YOUR OBJECTIVE: Starting with the line that has "The width and" in the records below and ending with the line that has "Where should I", output those lines exactly and nothing more; omit the pictures.

GIVEN DATA:
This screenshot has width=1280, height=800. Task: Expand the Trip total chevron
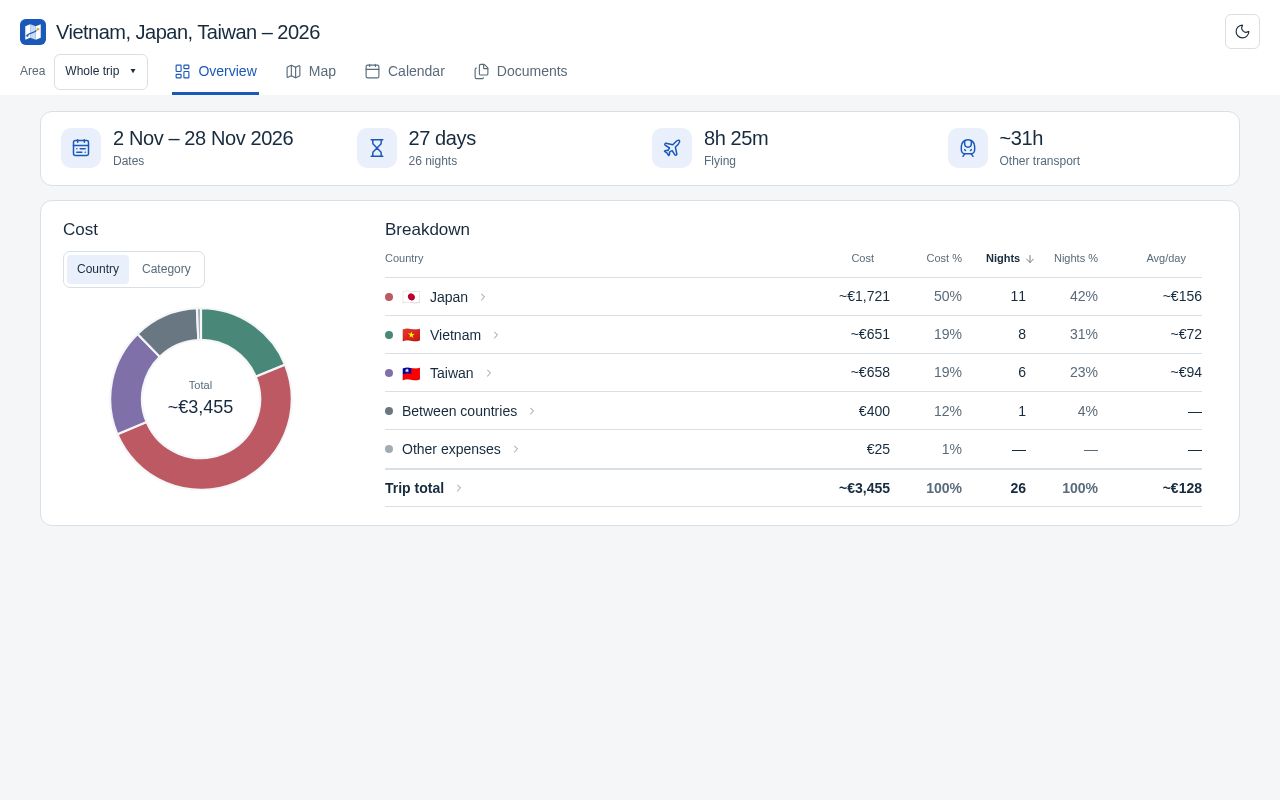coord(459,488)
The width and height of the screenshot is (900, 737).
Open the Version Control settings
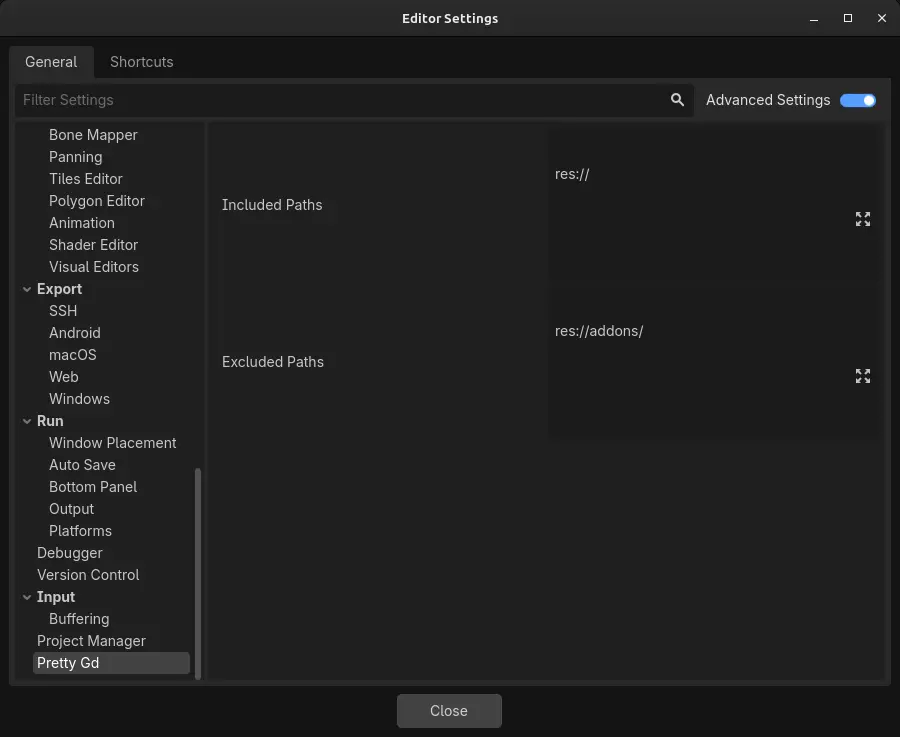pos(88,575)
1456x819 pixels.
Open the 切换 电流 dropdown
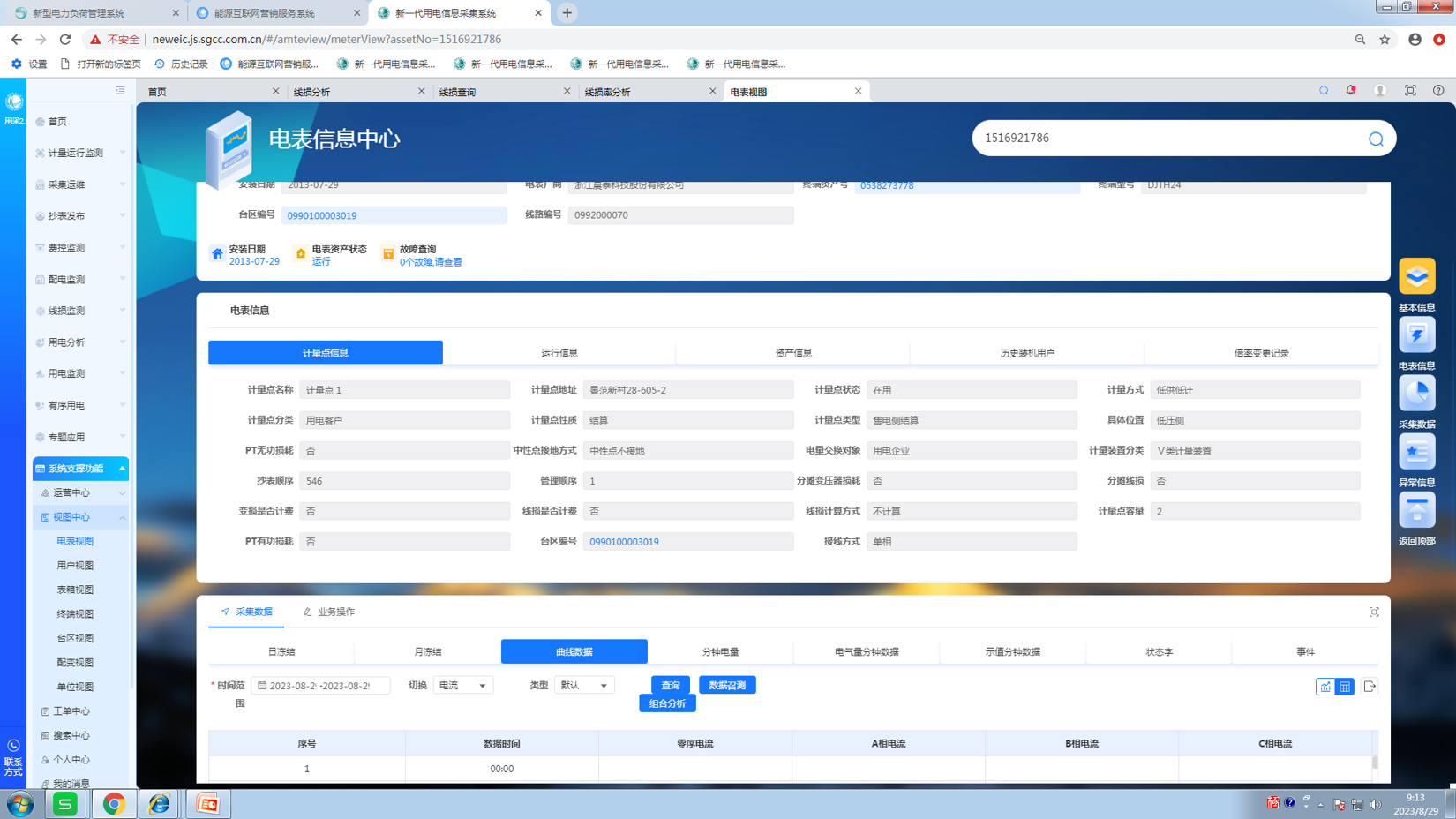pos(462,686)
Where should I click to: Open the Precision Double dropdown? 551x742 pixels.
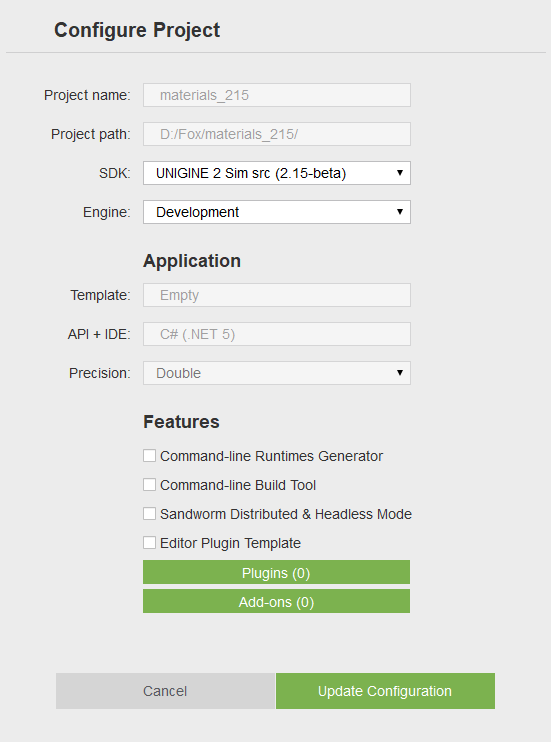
==
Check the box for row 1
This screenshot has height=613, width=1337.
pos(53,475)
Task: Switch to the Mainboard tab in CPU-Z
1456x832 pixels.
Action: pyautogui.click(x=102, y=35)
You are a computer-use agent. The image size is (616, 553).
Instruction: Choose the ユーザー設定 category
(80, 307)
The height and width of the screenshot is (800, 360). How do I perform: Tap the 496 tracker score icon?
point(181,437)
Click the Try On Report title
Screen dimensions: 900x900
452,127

EXERCISE RESULT:
The width and height of the screenshot is (900, 737).
Open the Version Control settings
pos(88,575)
1456x819 pixels.
Open the 切换 电流 dropdown
pos(462,686)
Where should I click to: Open the Precision Double dropdown? 551x742 pixels.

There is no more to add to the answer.